- **Data under study**
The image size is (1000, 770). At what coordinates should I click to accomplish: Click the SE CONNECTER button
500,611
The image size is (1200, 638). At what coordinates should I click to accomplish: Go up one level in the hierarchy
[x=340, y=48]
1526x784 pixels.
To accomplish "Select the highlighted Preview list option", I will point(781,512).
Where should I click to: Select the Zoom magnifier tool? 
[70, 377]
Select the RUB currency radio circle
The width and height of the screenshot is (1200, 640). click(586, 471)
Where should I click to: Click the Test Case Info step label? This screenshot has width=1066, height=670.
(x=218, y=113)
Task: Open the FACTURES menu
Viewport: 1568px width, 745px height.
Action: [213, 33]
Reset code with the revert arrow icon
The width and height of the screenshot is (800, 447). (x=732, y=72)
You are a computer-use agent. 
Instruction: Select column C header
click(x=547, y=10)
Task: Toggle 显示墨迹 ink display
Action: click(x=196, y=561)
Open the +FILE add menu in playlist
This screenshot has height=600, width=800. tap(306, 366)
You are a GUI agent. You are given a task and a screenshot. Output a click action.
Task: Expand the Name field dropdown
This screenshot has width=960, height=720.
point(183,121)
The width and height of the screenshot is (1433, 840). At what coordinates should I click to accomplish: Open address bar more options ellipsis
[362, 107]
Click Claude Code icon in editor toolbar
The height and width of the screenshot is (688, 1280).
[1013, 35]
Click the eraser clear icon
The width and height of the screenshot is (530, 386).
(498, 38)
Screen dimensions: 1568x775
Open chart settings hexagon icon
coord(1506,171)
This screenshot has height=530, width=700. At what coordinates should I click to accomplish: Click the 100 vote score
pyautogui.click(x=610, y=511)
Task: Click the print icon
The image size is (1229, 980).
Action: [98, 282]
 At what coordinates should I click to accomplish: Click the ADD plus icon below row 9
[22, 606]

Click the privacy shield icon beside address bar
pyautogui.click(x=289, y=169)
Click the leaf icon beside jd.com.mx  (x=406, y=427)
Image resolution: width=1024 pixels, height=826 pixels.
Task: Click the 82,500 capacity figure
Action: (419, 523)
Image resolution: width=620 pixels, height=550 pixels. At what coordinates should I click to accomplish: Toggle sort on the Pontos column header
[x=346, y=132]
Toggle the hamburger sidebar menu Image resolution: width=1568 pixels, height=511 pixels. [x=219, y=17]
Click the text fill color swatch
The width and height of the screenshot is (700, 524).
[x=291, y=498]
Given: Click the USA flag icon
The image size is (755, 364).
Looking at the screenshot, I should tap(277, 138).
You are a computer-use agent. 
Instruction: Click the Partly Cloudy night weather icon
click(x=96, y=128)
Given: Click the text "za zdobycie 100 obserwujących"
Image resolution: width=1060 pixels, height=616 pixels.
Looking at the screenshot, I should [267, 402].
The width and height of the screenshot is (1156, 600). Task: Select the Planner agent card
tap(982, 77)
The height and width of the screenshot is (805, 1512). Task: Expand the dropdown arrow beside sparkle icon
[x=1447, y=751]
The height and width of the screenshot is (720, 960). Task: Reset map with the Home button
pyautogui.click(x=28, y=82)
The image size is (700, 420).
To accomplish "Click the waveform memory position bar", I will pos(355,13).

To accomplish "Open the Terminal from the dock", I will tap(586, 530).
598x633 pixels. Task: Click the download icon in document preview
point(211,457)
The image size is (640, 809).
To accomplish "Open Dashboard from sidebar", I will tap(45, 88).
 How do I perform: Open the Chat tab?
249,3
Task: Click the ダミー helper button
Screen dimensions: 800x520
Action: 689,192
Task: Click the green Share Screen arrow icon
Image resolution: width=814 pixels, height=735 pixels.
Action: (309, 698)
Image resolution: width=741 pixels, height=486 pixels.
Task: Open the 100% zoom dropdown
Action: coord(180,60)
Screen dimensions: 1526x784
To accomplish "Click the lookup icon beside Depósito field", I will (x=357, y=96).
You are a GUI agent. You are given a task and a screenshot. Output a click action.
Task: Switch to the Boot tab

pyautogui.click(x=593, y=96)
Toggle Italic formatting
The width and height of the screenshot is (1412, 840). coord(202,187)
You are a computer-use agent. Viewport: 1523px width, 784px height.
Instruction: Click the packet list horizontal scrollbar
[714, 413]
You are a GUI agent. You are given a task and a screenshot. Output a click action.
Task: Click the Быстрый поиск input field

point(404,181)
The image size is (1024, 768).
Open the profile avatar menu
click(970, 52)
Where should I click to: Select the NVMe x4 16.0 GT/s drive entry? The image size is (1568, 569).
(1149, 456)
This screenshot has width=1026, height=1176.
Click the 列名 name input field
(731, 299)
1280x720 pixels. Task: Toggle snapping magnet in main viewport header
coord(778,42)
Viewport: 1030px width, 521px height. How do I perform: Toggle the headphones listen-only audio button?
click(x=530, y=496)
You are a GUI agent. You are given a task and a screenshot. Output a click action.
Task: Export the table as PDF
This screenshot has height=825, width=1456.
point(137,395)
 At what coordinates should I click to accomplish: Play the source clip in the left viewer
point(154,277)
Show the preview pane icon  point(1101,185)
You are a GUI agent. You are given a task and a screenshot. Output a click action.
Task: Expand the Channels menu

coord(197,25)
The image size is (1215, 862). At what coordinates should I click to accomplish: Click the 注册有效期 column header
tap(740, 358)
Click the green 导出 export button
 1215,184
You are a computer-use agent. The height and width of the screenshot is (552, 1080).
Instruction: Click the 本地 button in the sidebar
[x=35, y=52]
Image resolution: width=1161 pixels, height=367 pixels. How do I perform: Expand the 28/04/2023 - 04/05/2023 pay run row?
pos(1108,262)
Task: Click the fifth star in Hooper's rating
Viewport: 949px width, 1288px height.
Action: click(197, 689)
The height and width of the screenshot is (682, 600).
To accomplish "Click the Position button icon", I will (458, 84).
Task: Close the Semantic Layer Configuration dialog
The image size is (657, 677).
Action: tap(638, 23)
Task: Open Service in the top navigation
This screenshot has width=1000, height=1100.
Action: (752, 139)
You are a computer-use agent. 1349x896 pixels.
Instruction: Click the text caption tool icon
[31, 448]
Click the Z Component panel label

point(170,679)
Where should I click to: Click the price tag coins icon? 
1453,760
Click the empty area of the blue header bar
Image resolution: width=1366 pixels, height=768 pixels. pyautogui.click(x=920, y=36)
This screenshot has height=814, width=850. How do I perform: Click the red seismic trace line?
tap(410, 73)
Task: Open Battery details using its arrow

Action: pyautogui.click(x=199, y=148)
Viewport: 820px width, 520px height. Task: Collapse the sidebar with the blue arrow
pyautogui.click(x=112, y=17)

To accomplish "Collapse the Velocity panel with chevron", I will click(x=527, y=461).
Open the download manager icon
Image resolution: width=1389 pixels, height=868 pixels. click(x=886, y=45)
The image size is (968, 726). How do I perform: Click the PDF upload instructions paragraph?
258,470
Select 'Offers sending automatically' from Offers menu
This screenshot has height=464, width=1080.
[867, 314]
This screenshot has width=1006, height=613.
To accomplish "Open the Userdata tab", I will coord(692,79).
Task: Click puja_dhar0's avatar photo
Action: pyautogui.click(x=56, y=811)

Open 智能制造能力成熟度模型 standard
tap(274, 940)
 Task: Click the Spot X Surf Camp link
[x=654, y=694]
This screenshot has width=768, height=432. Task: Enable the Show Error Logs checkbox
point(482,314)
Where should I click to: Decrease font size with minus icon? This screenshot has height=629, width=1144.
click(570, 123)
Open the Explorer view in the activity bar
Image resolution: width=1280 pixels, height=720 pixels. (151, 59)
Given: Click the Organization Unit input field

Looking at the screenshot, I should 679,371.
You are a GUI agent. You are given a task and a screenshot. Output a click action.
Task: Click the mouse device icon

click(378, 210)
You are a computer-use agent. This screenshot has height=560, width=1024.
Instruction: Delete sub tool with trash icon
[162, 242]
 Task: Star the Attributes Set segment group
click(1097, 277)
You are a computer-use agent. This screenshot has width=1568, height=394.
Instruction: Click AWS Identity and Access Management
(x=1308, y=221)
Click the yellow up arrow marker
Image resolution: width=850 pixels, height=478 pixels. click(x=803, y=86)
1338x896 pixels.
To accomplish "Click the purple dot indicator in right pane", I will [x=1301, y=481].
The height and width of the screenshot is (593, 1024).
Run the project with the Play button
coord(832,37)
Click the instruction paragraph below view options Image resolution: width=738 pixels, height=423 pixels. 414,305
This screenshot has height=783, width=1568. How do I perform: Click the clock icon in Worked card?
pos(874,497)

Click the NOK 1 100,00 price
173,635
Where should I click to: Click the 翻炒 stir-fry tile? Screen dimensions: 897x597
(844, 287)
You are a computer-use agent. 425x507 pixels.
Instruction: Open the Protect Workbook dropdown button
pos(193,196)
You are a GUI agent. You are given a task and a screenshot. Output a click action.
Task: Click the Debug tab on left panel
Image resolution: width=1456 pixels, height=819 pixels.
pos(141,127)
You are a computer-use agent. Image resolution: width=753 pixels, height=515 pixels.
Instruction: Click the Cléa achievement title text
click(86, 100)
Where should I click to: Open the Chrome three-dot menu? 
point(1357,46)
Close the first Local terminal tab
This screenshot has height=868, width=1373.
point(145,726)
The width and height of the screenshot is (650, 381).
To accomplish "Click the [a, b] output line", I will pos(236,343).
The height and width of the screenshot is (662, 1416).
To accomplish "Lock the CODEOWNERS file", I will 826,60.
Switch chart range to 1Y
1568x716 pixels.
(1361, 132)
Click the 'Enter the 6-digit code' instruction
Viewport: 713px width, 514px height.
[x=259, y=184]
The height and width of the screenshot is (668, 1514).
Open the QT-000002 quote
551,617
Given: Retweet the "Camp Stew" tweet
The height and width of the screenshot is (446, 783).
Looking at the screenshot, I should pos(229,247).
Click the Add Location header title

- **Problem description**
Show every line from the entries that includes the word "computer".

- **Exercise answer**
You are a computer-use agent. 
You are a computer-use agent. 
You are a computer-use agent. Viewport: 1523px width, 784px height.
You are a computer-use agent. The height and width of the screenshot is (552, 1080).
You are a computer-use agent. 1349x896 pixels.
You are a computer-use agent. This screenshot has height=560, width=1024.
You are a computer-use agent. This screenshot has width=1568, height=394.
You are a computer-use agent. 425x507 pixels.
You are a computer-use agent. Image resolution: width=753 pixels, height=515 pixels.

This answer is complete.